What you are asked to do - All lines holding the word "agent" in the listing below need to be copied.

Records provided -
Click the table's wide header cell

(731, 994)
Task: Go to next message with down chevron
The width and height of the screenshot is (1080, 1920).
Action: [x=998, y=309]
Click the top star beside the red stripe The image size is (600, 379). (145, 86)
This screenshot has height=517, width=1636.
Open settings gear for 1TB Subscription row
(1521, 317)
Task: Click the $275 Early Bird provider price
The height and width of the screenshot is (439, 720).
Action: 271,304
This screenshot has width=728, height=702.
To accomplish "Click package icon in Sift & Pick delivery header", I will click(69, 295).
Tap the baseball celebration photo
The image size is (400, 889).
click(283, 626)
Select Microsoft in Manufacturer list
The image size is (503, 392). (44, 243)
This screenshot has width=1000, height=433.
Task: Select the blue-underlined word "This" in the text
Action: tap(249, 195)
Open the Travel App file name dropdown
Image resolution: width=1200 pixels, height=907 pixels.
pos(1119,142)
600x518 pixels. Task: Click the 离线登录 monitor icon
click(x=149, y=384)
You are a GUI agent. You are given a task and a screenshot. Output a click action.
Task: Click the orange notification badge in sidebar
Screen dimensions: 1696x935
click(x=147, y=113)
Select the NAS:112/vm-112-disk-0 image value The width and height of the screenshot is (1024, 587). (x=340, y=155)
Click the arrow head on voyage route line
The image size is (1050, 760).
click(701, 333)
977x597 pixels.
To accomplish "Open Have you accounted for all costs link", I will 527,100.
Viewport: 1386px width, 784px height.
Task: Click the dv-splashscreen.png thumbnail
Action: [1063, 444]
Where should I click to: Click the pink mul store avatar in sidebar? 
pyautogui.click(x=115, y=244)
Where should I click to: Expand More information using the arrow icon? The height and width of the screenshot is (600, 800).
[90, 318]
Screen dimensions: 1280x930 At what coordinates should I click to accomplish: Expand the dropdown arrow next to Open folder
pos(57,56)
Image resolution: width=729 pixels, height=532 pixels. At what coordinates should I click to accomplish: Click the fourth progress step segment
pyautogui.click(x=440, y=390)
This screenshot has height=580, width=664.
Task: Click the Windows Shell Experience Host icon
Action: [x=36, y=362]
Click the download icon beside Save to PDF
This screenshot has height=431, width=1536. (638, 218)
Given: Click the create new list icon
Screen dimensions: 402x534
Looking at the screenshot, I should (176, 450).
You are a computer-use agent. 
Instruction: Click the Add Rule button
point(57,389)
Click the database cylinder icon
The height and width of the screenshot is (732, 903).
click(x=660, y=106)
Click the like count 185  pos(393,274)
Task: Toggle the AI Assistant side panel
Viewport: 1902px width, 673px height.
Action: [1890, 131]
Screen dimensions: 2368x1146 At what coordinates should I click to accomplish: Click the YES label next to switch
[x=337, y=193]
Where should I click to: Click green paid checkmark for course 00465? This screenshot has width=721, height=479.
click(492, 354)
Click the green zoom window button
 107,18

Task response -
You are a GUI agent. You are given a task and a screenshot. Output a click action.
You are a computer-use agent. 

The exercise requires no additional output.